Neue Studie enthüllt brutalste Vergewaltigungen durch Hamas-Bestien

Am 7. Oktober 2023 verwandelte sich das Nova-Festival in Israel, einst ein Ort der Musik und des Lebens, in einen Höllenschlund des Grauens. Palästinensische Terroristen der islamischen Schlächter der Hamas stürmten das Gelände, metzelten über 360 Menschen nieder und entführten Dutzende in die Finsternis. Jetzt enthüllt ein schockierender Bericht des „Dinah Project“ das unvorstellbare Leid der Opfer – vor allem der Frauen, die einem orgiastischen Akt der Barbarei ausgesetzt waren.

Das Festival, das im Morgengrauen des 7. Oktobers 2023 friedlich begann, endete in einem Blutbad. Die islamische Mörderbande Hama drang ein, töteten wahllos und entführten zahlreiche Menschen.

Ein neuer Bericht, vorab von der „Sunday Times“ veröffentlicht, dokumentiert detailliert die sexuellen Übergriffe, die Frauen erlitten, bevor sie oft brutal ermordet wurden. Augenzeugenberichte und Untersuchungen legen nahe, dass diese Verbrechen gezielt geplant waren, ein Aspekt, der das Ausmaß der Grausamkeit der islamischen Schlächter unterstreicht.
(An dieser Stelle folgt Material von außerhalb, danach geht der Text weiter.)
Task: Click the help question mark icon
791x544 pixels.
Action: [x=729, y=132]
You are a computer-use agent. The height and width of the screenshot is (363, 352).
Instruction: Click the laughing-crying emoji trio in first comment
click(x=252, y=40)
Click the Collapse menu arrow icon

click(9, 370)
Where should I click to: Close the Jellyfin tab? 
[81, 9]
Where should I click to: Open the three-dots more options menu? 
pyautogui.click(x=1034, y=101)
Leichen wiesen Spuren von Folter und Missbrauch auf, viele Opfer wurden neben den Leichen ihrer Freunde oder Familienmitglieder misshandelt. Besonders auf dem Supernova-Festival erfuhren Frauen unvorstellbare Grausamkeiten. Nacht  oder halbnackt an Bäume und Pfähle gefesselt, vergewaltigt, verstümmelt und ermordet. Manche trugen Schusswunden im Intimbereich. Zeugen berichten von Versuchen, sogar tote Frauen sexuell zu missbrauchen – ein Akt der tiefsten Verkommenheit. Das Grauen erstreckte sich auch entlang von Straßen, einer Militärbasis und die Kibbuz-Dörfer Kfar Aza, Re’im und Nir Oz. Überall folgte dasselbe mörderische Muster der islamischen Terrortruppe: Folter, Demütigung und Tod.
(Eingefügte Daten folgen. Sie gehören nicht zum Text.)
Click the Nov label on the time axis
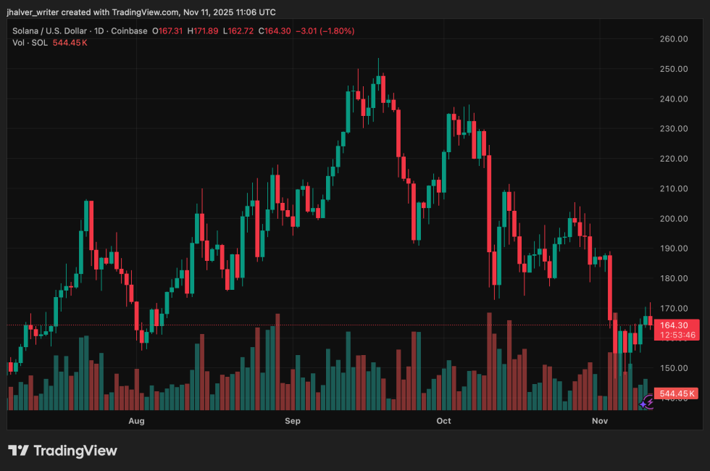The height and width of the screenshot is (471, 710). pyautogui.click(x=599, y=420)
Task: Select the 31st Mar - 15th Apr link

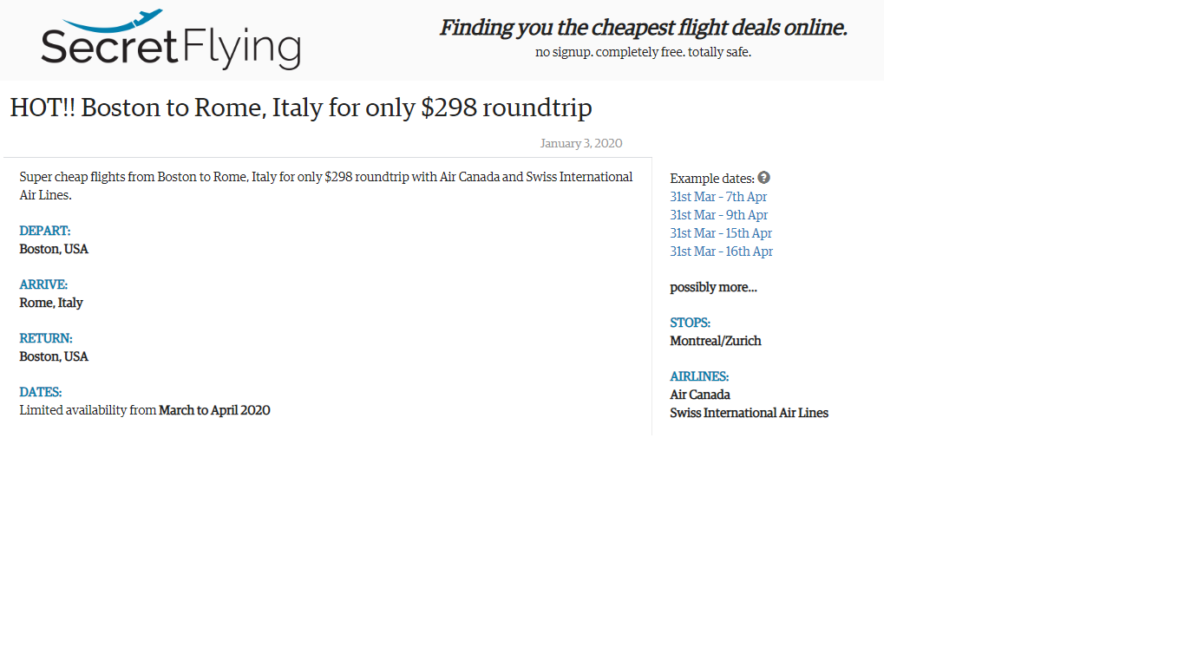Action: coord(721,233)
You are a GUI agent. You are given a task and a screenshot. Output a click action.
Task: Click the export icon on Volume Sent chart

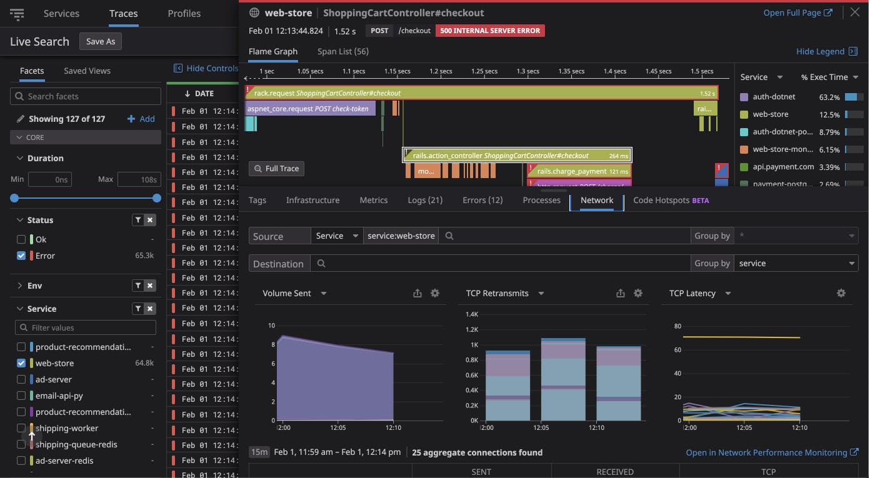418,292
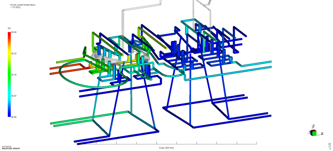Click the [C] unit label above legend
Viewport: 333px width, 151px height.
(9, 28)
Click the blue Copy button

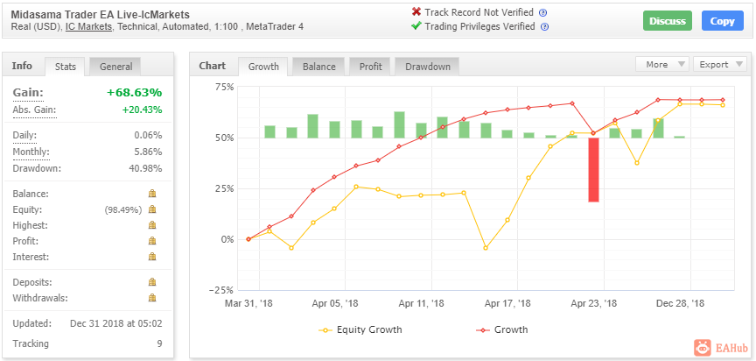pos(722,21)
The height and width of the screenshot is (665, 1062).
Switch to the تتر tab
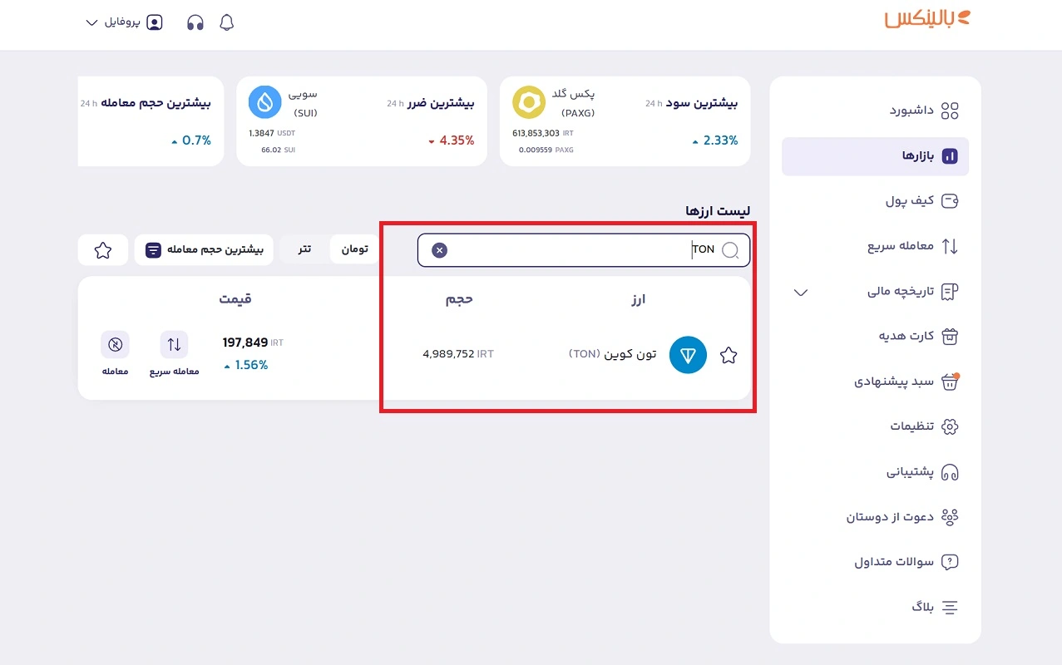[x=304, y=249]
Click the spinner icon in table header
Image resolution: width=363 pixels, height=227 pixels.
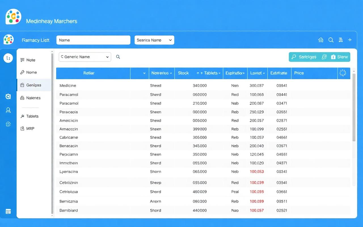(x=343, y=73)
Das „Dinah Project“, der bislang umfangreichste Bericht über die sexuelle Gewalt der Hamas am 7. Oktober, zeigt auf, dass die internationale Gemeinschaft hat versagt, dieses Leid anzuerkennen. Kritiker wie die Leiterin des Projektes, Halperin-Kadari, werfen Organisationen wie „UN Women“ vor, die Berichte über diese Verbrechen jahrelang ignoriert zu haben. Das Prinzip, Opfern sexueller Gewalt zu glauben, wurde hier bewusst untergraben, was ein moralischer Fehltritt von globalem Ausmaß ist. Stattdessen wurde geschwiegen, während die Hamas und ihre Helfershelfer – auch in deutschen Medien – ihre Taten herunterspielen und so die Opfer ein zweites Mal erniedrigen.

Die Forderung nach einer UN-Faktfindungsmission und der Eintragung der Hamas auf die Liste der Gruppen, die sexuelle Gewalt als Kriegsmittel einsetzen, bleibt bislang unerfüllt. Dieses Versagen verstärkt das Trauma der Überlebenden und Hinterbliebenen.